*** Exercise material ***

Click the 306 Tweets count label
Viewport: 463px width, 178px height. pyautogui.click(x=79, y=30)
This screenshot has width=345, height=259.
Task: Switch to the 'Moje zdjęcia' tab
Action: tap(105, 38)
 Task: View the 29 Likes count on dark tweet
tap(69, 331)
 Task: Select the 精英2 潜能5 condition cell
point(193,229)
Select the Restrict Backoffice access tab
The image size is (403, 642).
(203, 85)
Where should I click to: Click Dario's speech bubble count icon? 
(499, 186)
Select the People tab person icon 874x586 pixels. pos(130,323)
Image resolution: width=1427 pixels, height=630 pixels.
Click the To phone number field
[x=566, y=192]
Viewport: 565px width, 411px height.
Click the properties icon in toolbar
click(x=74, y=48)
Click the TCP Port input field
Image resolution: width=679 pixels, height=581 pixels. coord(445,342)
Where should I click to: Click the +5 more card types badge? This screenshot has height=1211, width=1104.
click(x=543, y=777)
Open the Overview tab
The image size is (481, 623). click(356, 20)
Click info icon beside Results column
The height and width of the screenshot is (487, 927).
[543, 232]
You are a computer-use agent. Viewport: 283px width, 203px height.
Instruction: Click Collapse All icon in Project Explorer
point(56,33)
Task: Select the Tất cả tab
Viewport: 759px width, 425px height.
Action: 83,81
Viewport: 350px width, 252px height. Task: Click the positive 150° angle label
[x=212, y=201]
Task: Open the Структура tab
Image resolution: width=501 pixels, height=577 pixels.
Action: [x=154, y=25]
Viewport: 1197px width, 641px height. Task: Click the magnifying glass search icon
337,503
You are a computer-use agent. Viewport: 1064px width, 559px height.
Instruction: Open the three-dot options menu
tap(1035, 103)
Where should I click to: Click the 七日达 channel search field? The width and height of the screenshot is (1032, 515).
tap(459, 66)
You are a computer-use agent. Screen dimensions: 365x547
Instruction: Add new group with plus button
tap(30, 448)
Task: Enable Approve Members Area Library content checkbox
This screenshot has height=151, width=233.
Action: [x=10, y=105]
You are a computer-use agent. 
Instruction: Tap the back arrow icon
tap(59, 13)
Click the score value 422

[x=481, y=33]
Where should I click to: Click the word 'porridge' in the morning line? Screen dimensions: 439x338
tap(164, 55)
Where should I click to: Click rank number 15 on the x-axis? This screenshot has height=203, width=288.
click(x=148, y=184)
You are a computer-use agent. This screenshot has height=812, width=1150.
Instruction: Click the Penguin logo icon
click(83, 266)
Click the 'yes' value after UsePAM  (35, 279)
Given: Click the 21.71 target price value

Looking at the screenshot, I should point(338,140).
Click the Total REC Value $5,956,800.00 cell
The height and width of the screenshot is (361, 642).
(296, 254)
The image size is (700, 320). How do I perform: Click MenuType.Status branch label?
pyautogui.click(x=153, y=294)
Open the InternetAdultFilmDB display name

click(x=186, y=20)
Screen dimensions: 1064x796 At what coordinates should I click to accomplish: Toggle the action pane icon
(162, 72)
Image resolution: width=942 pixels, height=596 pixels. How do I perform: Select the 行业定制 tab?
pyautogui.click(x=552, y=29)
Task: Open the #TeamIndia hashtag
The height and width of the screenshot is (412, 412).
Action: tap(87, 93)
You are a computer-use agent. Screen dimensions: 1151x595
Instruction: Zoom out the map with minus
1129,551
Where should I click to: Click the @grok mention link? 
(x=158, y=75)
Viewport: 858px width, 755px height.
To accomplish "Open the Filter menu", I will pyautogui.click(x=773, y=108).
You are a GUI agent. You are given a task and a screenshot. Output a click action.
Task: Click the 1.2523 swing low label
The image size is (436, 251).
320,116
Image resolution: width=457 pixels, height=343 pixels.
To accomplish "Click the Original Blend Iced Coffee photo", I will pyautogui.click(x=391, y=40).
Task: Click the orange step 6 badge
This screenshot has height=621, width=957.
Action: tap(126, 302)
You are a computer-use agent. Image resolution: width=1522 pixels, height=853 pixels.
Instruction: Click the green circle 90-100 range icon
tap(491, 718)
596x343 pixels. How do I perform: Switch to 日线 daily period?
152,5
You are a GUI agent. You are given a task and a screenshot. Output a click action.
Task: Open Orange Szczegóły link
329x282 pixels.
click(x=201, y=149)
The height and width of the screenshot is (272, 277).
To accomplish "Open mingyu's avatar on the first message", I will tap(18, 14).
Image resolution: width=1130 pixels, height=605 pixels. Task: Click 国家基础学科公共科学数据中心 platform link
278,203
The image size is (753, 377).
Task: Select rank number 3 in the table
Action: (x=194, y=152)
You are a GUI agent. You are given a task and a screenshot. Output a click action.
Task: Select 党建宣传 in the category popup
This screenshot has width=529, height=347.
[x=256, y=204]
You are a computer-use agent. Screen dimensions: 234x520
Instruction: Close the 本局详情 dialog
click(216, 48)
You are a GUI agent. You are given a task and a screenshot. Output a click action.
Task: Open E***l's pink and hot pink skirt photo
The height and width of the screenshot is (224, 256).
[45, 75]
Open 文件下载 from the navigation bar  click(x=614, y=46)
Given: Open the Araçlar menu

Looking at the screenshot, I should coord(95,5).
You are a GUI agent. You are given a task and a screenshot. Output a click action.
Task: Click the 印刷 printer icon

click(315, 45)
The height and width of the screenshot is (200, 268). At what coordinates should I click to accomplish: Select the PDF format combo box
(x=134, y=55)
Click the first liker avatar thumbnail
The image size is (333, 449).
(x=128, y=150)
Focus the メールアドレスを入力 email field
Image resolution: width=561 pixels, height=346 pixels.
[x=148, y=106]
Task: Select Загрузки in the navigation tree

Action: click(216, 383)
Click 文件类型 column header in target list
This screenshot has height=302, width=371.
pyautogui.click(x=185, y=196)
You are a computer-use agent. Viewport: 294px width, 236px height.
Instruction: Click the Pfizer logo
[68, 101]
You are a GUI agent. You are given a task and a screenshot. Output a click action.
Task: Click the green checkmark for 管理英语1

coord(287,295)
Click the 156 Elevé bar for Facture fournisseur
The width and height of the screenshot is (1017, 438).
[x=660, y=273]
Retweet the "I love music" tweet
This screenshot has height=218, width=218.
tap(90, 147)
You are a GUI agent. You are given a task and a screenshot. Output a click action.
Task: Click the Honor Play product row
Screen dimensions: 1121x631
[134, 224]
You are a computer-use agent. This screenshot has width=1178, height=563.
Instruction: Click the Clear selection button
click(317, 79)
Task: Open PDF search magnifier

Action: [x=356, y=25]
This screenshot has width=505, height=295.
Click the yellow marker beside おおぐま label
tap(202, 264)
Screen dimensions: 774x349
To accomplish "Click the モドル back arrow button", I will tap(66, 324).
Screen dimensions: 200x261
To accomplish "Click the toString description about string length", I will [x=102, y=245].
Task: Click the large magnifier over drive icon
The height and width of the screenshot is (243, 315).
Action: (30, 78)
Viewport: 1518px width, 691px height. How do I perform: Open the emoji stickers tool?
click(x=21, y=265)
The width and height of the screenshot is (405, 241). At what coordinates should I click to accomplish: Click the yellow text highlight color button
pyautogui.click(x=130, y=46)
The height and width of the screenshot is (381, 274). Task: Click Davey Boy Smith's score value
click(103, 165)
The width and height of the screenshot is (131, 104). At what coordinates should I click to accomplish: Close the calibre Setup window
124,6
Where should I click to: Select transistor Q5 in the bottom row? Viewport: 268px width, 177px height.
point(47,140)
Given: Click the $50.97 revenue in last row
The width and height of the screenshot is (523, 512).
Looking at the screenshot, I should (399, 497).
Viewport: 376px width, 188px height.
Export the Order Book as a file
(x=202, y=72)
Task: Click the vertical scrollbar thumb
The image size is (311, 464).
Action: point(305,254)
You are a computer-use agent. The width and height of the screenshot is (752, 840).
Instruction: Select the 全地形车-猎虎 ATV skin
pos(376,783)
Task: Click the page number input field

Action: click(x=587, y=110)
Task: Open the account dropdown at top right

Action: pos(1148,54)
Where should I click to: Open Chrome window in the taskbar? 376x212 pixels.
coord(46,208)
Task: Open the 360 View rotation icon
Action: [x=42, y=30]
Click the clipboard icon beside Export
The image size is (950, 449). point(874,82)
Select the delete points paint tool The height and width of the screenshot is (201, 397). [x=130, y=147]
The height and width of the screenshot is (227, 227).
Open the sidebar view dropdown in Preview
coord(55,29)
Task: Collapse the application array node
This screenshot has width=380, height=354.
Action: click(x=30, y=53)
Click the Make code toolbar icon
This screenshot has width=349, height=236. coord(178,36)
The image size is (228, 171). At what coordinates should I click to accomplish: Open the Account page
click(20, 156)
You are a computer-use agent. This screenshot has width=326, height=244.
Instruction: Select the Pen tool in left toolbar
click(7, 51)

*** End of Exercise material ***

> Task instructions
The answer should contain nothing except the lines from the one with "Instruction: Select the Pen" to the end of the material above, each given again exactly.

> Answer to the problem
Instruction: Select the Pen tool in left toolbar
click(7, 51)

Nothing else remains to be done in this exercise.